Cas's Blog - It’s Monday, and I hope we’ve all been failing to fail all weekend

It’s good to start the week with a failure, because as we all know, that’s how we learn to succeed.  Well, that’s what we’re currently being told by the Army recruitment campaign, and to be fair, if I was being asked to scale a 10ft wall, crawl through muddy ditches with water up to my ears, and then yomp 20 miles with a 25kg pack, I’d definitely be failing first, and probably never succeeding.  But, personally, I’d rather learn first and then not fail at all.  So does anyone like failing? Anyone? I suspect that most of you are in my training camp!

At KLC training, seminars, and briefings in employment law are part of our business and in last week’s breakfast briefing I talked about changing contracts lawfully.  During the pandemic millions of employees have been furloughed at one time or another and of course this involved them agreeing to a variation to their contracts.

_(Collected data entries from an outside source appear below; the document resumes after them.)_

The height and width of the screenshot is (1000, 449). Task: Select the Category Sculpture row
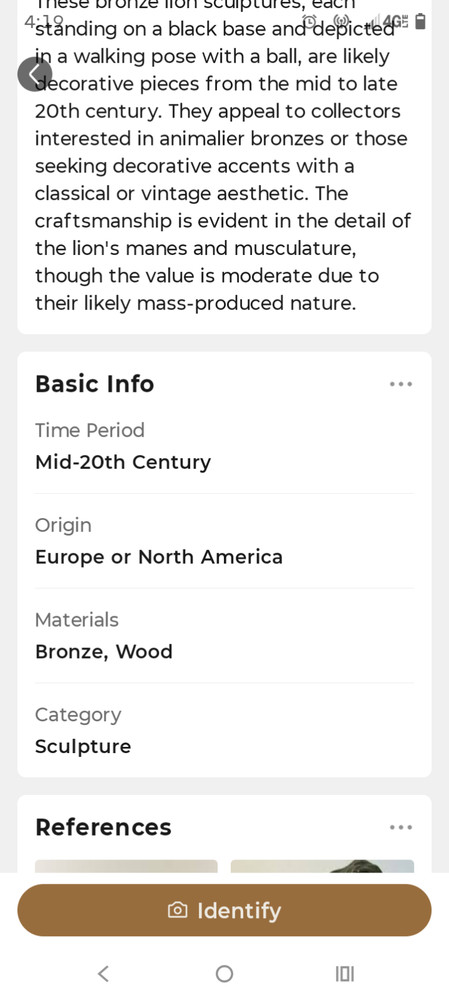pos(224,730)
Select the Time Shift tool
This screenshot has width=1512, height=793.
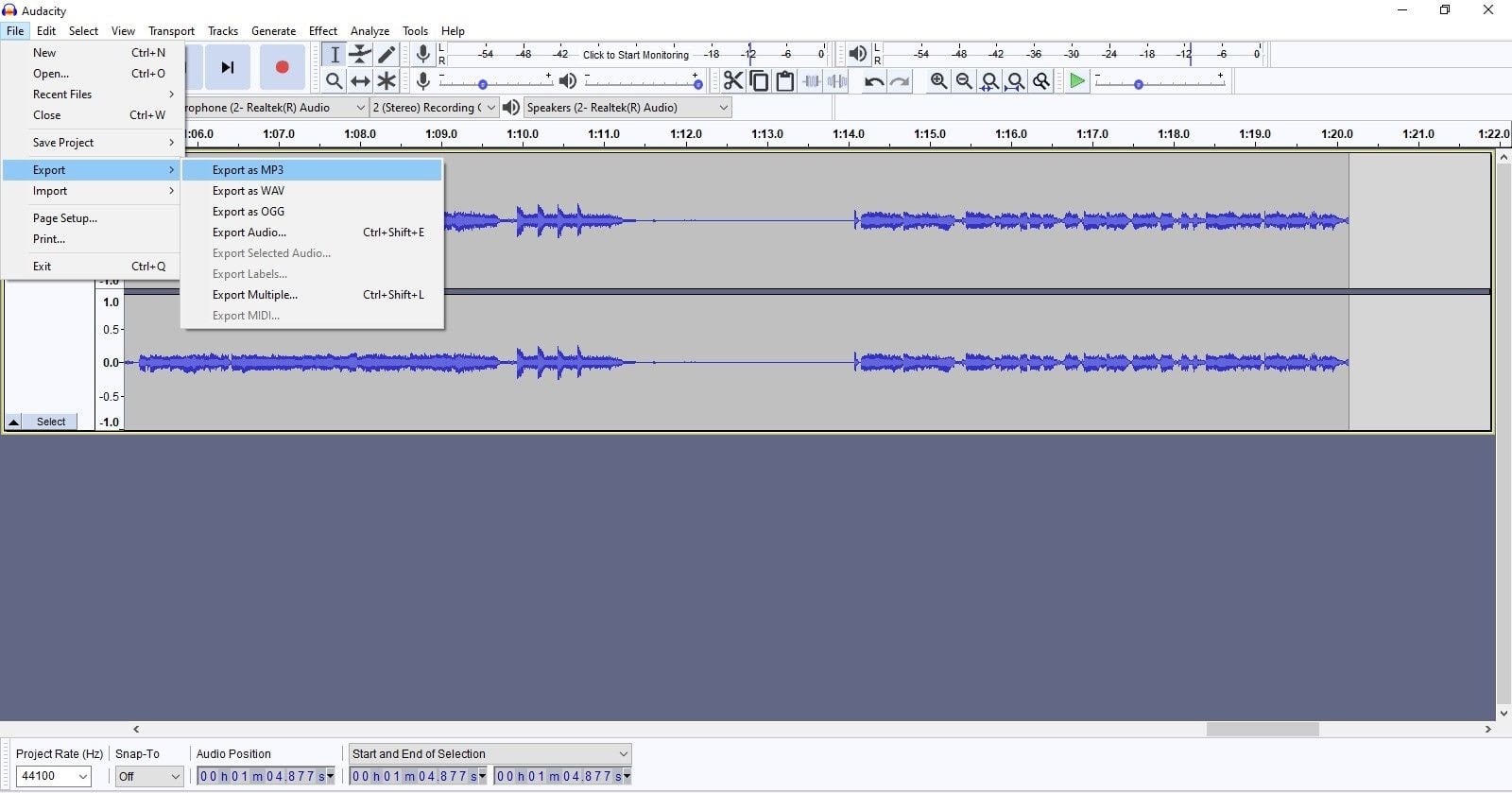point(360,81)
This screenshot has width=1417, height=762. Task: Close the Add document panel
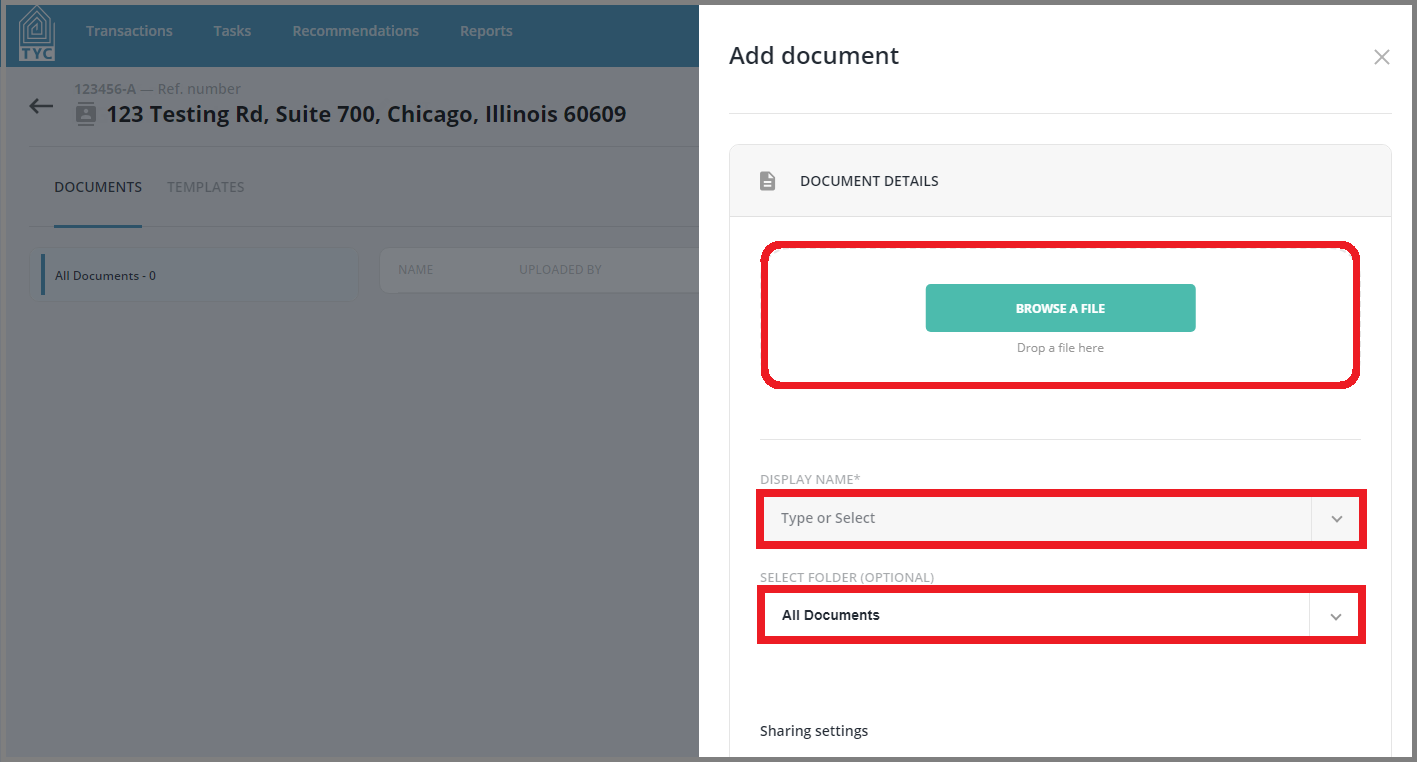1382,57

The question as to whether employers are obliged to furlough employees has often been asked of us, and of course the straightforward answer is, no.  The CJRS does not bestow the right for an individual to be placed on furlough, rather it entitles an employer to receive grants from HMRC for employees who have agreed to be furloughed.

However, decisions as to who should and shouldn’t be offered furlough must be made on a fair and objective basis and making seemingly irrational or perverse decisions about offering furlough could have serious repercussions, with the aggrieved employee claiming that trust and confidence has been breached, or that they have suffered unlawful discrimination.

Although we are, thank goodness, beginning to return to normal life and work, the furlough scheme will run until the end of September, which means that the question of whether an employer is being ‘unfair’ if they refuse to furlough an individual will run throughout the summer.

The next question is just how are employers going to persuade their remotely working employees that it’s perfectly safe to return to the office?; or is it that they have to persuade their remotely working employees to work from home, permanently?

Well, that’s the subject of my next blog sorted.  I’ve learnt how to overcome my writer’s block and consequently learnt how to succeed and not to fail.  Or perhaps I’ve just failed to learn?